Die Europäische Wasserrahmenrichtlinie fordert eine gesamthafte
Betrachtung aller die Wassergüte beeinflussenden Faktoren. Nicht nur
punktförmige Einleitungen aus Kläranlagen etc. sollten bei einer
Bewirtschaftung des Gewässers berücksichtigt werden, sondern auch
flächenhaft aus einem – vornehmlich landwirtschaftlich genutzten –
Einzugsgebiet eingeschwemmte Verschmutzungen. Aus dieser
Fragestellung erwächst die Notwendigkeit, operative Werkzeuge für die
Simulation von Wasser- und Stoffflüssen als Basis einer Beurteilung
von Bewirtschaftungsvarianten zur Verfügung zu haben. Hierbei muss
nicht nur der Oberflächenabfluss sondern auch der oft mit
Düngestoffen und/oder Pflanzenschutzmitteln belastete unterirdische
Abfluss simuliert werden.
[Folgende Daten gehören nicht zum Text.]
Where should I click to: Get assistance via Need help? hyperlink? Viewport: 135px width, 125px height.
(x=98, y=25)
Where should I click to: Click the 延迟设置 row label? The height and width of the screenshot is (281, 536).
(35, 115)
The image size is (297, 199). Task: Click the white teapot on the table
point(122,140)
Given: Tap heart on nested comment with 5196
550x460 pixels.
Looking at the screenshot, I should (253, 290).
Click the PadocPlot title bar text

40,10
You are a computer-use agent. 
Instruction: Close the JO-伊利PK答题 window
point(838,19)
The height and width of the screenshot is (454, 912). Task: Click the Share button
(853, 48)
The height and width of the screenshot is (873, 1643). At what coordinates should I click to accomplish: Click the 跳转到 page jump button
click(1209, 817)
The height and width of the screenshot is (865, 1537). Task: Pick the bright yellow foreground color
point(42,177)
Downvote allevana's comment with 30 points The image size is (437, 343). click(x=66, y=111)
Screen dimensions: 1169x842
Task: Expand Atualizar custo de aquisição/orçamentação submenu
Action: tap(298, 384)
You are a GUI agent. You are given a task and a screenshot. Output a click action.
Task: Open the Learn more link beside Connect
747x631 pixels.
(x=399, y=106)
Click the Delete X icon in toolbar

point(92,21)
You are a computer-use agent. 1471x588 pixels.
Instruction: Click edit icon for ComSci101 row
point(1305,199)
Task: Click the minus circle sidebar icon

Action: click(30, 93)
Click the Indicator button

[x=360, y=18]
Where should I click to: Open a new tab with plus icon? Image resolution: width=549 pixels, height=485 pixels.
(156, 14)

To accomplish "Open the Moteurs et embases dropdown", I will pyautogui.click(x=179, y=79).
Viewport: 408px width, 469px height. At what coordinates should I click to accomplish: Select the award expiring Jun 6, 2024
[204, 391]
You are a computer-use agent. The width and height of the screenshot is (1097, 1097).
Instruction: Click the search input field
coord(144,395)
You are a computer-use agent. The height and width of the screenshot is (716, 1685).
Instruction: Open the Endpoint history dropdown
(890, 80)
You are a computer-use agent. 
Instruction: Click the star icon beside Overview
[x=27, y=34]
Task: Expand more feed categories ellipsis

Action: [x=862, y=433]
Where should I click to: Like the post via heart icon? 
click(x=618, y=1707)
Die relevanten Prozesse laufen bei
Hochwasser sehr rasch ab, bei Mittel- oder Niederwasser hingegen
langsam. Somit sollte ein Simulationsmodell Zeitskalen von wenigen
Minuten bis zu Monaten abdecken können und die physikalischen und
chemischen Vorgänge prozessnah beschreiben. Ein derartiges
Prozessmodell hat zu Ende der Achtziger Jahre des zwanzigsten
Jahrhunderts nicht existiert. Das Institut für Hydrologie und
Wasserwirtschaft (IHW) der Universität Karlsruhe stellte sich der
Aufgabe, ein solches Modell zu entwickeln und wählte als Modellgebiet
das Einzugsgebiet des 6,3 km² großen Weiherbaches in der
Lösslandschaft des Kraichgaues (zwischen Heidelberg und
Karlsruhe). Schon zum Zeitpunkt der Entstehung des Projektes war es
eines der Ziele, nicht nur eine für den Weiherbach maßgeschneiderte
Lösung zu finden, sondern das Modell als „virtuelle Landschaft“ für
andere, ähnliche Gebiete tauglich zu machen. Der Gesamtbericht über
das Weiherbachprojekt liegt in Form des oben genannten Buches vor.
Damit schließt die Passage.